* _WORK INSTRUCTION_
Output the records, every one, exactly as given.

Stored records
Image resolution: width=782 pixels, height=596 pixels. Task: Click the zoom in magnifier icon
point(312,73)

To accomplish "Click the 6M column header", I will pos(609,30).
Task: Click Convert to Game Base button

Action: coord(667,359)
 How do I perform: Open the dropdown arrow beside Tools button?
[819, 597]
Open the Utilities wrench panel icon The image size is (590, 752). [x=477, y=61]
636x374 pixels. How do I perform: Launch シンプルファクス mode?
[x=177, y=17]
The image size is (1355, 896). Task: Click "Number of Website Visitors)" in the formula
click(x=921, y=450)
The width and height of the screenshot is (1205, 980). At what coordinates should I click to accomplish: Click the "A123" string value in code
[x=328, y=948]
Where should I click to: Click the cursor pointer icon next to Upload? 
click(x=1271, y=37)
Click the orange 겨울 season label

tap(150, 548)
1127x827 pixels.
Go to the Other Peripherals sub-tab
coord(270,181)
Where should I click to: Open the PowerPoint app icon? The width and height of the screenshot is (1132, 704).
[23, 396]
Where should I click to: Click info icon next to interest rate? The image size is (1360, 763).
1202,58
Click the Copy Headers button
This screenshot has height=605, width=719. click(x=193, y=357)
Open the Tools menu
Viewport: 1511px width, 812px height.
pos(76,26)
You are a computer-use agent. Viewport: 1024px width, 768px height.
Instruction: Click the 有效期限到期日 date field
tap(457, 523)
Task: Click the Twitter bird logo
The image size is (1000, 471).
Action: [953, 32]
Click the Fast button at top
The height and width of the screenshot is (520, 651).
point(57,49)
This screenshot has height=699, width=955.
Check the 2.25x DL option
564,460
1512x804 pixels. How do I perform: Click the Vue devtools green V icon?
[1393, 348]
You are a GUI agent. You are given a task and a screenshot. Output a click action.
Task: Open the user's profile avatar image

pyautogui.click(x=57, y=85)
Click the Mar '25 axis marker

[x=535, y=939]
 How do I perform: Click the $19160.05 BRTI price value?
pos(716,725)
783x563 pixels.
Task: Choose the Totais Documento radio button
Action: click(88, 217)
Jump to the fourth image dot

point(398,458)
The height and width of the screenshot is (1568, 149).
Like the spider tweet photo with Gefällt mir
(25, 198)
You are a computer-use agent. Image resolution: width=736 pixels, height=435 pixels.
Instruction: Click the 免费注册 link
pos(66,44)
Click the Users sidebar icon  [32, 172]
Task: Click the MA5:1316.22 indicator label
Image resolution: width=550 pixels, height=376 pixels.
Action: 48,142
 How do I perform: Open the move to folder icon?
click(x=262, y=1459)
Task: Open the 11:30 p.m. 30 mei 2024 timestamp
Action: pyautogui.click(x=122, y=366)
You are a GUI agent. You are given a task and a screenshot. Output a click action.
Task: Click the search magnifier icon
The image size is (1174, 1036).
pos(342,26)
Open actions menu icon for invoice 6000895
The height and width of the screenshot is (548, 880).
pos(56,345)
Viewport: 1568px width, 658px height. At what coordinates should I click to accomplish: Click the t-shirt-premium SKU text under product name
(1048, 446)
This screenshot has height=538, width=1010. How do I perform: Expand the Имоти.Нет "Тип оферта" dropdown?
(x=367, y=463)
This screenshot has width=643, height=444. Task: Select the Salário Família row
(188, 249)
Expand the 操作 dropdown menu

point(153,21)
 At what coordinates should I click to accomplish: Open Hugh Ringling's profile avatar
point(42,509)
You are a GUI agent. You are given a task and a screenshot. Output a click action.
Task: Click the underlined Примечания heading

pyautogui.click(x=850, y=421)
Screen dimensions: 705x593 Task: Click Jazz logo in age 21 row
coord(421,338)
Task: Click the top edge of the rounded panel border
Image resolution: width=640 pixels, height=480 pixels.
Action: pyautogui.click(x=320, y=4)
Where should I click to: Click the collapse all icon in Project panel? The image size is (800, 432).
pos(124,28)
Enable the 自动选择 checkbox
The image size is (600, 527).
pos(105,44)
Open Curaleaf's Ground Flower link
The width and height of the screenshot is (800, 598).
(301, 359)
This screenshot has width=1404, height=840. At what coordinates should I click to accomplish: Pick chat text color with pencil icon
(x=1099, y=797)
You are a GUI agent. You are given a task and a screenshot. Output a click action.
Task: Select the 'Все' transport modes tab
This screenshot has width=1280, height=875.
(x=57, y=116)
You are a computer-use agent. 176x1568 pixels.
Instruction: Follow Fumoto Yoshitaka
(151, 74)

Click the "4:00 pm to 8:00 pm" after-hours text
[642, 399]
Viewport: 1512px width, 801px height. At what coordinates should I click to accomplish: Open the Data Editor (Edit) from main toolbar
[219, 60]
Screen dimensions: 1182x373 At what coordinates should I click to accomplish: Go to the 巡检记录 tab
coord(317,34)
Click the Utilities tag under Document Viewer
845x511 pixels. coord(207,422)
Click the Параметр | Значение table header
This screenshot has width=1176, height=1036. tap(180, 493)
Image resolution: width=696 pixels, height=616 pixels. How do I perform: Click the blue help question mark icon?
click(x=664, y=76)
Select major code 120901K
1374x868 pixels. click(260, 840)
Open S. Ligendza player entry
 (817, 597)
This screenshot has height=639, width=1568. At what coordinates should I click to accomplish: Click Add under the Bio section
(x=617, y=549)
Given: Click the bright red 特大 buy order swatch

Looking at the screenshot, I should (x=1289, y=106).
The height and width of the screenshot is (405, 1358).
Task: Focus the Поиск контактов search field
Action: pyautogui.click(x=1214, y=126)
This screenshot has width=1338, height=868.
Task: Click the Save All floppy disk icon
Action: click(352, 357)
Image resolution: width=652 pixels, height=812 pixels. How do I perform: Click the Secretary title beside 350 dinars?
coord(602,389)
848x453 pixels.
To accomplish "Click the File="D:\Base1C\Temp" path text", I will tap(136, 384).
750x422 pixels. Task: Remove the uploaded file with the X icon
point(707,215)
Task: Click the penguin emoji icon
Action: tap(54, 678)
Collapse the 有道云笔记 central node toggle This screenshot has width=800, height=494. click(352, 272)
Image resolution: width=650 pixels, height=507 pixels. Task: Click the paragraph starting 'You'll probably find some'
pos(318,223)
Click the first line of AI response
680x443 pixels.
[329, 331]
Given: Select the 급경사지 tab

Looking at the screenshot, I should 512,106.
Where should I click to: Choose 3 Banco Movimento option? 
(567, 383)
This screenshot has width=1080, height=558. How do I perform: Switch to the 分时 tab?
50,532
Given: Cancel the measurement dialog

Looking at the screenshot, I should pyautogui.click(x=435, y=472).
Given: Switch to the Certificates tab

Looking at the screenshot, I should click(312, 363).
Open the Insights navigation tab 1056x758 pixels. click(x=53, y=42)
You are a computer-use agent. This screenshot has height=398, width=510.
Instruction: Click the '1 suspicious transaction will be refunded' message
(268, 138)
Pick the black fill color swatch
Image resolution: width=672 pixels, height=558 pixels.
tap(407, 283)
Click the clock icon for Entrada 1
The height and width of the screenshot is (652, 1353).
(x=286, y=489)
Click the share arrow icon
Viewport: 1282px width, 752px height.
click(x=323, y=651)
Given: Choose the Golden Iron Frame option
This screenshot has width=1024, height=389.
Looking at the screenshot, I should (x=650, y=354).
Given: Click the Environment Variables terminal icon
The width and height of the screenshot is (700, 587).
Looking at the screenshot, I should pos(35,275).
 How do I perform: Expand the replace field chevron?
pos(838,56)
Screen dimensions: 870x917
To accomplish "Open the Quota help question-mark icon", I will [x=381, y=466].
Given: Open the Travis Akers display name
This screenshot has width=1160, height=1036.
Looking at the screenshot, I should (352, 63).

* _RESPONSE TO THE TASK_
Image resolution: width=782 pixels, height=596 pixels. Task: Click the zoom in magnifier icon
point(312,73)

To accomplish "Click the 6M column header", I will pos(609,30).
Task: Click Convert to Game Base button

Action: coord(667,359)
 How do I perform: Open the dropdown arrow beside Tools button?
[819, 597]
Open the Utilities wrench panel icon The image size is (590, 752). [x=477, y=61]
636x374 pixels. How do I perform: Launch シンプルファクス mode?
[x=177, y=17]
The image size is (1355, 896). Task: Click "Number of Website Visitors)" in the formula
click(x=921, y=450)
The width and height of the screenshot is (1205, 980). At what coordinates should I click to accomplish: Click the "A123" string value in code
[x=328, y=948]
Where should I click to: Click the cursor pointer icon next to Upload? 
click(x=1271, y=37)
Click the orange 겨울 season label

tap(150, 548)
1127x827 pixels.
Go to the Other Peripherals sub-tab
coord(270,181)
Where should I click to: Open the PowerPoint app icon? The width and height of the screenshot is (1132, 704).
[23, 396]
Where should I click to: Click info icon next to interest rate? The image size is (1360, 763).
1202,58
Click the Copy Headers button
This screenshot has height=605, width=719. click(x=193, y=357)
Open the Tools menu
Viewport: 1511px width, 812px height.
pos(76,26)
You are a computer-use agent. Viewport: 1024px width, 768px height.
Instruction: Click the 有效期限到期日 date field
tap(457, 523)
Task: Click the Twitter bird logo
The image size is (1000, 471).
Action: [953, 32]
Click the Fast button at top
The height and width of the screenshot is (520, 651).
point(57,49)
This screenshot has height=699, width=955.
Check the 2.25x DL option
564,460
1512x804 pixels. How do I perform: Click the Vue devtools green V icon?
[1393, 348]
You are a GUI agent. You are given a task and a screenshot. Output a click action.
Task: Open the user's profile avatar image

pyautogui.click(x=57, y=85)
Click the Mar '25 axis marker

[x=535, y=939]
 How do I perform: Click the $19160.05 BRTI price value?
pos(716,725)
783x563 pixels.
Task: Choose the Totais Documento radio button
Action: click(88, 217)
Jump to the fourth image dot

point(398,458)
The height and width of the screenshot is (1568, 149).
Like the spider tweet photo with Gefällt mir
(25, 198)
You are a computer-use agent. Image resolution: width=736 pixels, height=435 pixels.
Instruction: Click the 免费注册 link
pos(66,44)
Click the Users sidebar icon  [32, 172]
Task: Click the MA5:1316.22 indicator label
Image resolution: width=550 pixels, height=376 pixels.
Action: 48,142
 How do I perform: Open the move to folder icon?
click(x=262, y=1459)
Task: Open the 11:30 p.m. 30 mei 2024 timestamp
Action: pyautogui.click(x=122, y=366)
You are a GUI agent. You are given a task and a screenshot. Output a click action.
Task: Click the search magnifier icon
The image size is (1174, 1036).
pos(342,26)
Open actions menu icon for invoice 6000895
The height and width of the screenshot is (548, 880).
pos(56,345)
Viewport: 1568px width, 658px height. At what coordinates should I click to accomplish: Click the t-shirt-premium SKU text under product name
(1048, 446)
This screenshot has height=538, width=1010. How do I perform: Expand the Имоти.Нет "Тип оферта" dropdown?
(x=367, y=463)
This screenshot has width=643, height=444. Task: Select the Salário Família row
(188, 249)
Expand the 操作 dropdown menu

point(153,21)
 At what coordinates should I click to accomplish: Open Hugh Ringling's profile avatar
point(42,509)
You are a GUI agent. You are given a task and a screenshot. Output a click action.
Task: Click the underlined Примечания heading

pyautogui.click(x=850, y=421)
Screen dimensions: 705x593 Task: Click Jazz logo in age 21 row
coord(421,338)
Task: Click the top edge of the rounded panel border
Image resolution: width=640 pixels, height=480 pixels.
Action: pyautogui.click(x=320, y=4)
Where should I click to: Click the collapse all icon in Project panel? The image size is (800, 432).
pos(124,28)
Enable the 自动选择 checkbox
The image size is (600, 527).
pos(105,44)
Open Curaleaf's Ground Flower link
The width and height of the screenshot is (800, 598).
(301, 359)
This screenshot has width=1404, height=840. At what coordinates should I click to accomplish: Pick chat text color with pencil icon
(x=1099, y=797)
You are a GUI agent. You are given a task and a screenshot. Output a click action.
Task: Select the 'Все' transport modes tab
This screenshot has width=1280, height=875.
(x=57, y=116)
You are a computer-use agent. 176x1568 pixels.
Instruction: Follow Fumoto Yoshitaka
(151, 74)

Click the "4:00 pm to 8:00 pm" after-hours text
[642, 399]
Viewport: 1512px width, 801px height. At what coordinates should I click to accomplish: Open the Data Editor (Edit) from main toolbar
[219, 60]
Screen dimensions: 1182x373 At what coordinates should I click to accomplish: Go to the 巡检记录 tab
coord(317,34)
Click the Utilities tag under Document Viewer
845x511 pixels. coord(207,422)
Click the Параметр | Значение table header
This screenshot has width=1176, height=1036. tap(180, 493)
Image resolution: width=696 pixels, height=616 pixels. How do I perform: Click the blue help question mark icon?
click(x=664, y=76)
Select major code 120901K
1374x868 pixels. click(260, 840)
Open S. Ligendza player entry
 (817, 597)
This screenshot has height=639, width=1568. At what coordinates should I click to accomplish: Click Add under the Bio section
(x=617, y=549)
Given: Click the bright red 特大 buy order swatch

Looking at the screenshot, I should (x=1289, y=106).
The height and width of the screenshot is (405, 1358).
Task: Focus the Поиск контактов search field
Action: pyautogui.click(x=1214, y=126)
This screenshot has width=1338, height=868.
Task: Click the Save All floppy disk icon
Action: click(352, 357)
Image resolution: width=652 pixels, height=812 pixels. How do I perform: Click the Secretary title beside 350 dinars?
coord(602,389)
848x453 pixels.
To accomplish "Click the File="D:\Base1C\Temp" path text", I will tap(136, 384).
750x422 pixels. Task: Remove the uploaded file with the X icon
point(707,215)
Task: Click the penguin emoji icon
Action: tap(54, 678)
Collapse the 有道云笔记 central node toggle This screenshot has width=800, height=494. click(352, 272)
Image resolution: width=650 pixels, height=507 pixels. Task: Click the paragraph starting 'You'll probably find some'
pos(318,223)
Click the first line of AI response
680x443 pixels.
[329, 331]
Given: Select the 급경사지 tab

Looking at the screenshot, I should 512,106.
Where should I click to: Choose 3 Banco Movimento option? 
(567, 383)
This screenshot has width=1080, height=558. How do I perform: Switch to the 分时 tab?
50,532
Given: Cancel the measurement dialog

Looking at the screenshot, I should pyautogui.click(x=435, y=472).
Given: Switch to the Certificates tab

Looking at the screenshot, I should click(312, 363).
Open the Insights navigation tab 1056x758 pixels. click(x=53, y=42)
You are a computer-use agent. This screenshot has height=398, width=510.
Instruction: Click the '1 suspicious transaction will be refunded' message
(268, 138)
Pick the black fill color swatch
Image resolution: width=672 pixels, height=558 pixels.
tap(407, 283)
Click the clock icon for Entrada 1
The height and width of the screenshot is (652, 1353).
(x=286, y=489)
Click the share arrow icon
Viewport: 1282px width, 752px height.
click(x=323, y=651)
Given: Choose the Golden Iron Frame option
This screenshot has width=1024, height=389.
Looking at the screenshot, I should (x=650, y=354).
Given: Click the Environment Variables terminal icon
The width and height of the screenshot is (700, 587).
Looking at the screenshot, I should pos(35,275).
 How do I perform: Expand the replace field chevron?
pos(838,56)
Screen dimensions: 870x917
To accomplish "Open the Quota help question-mark icon", I will [x=381, y=466].
Given: Open the Travis Akers display name
This screenshot has width=1160, height=1036.
Looking at the screenshot, I should (352, 63).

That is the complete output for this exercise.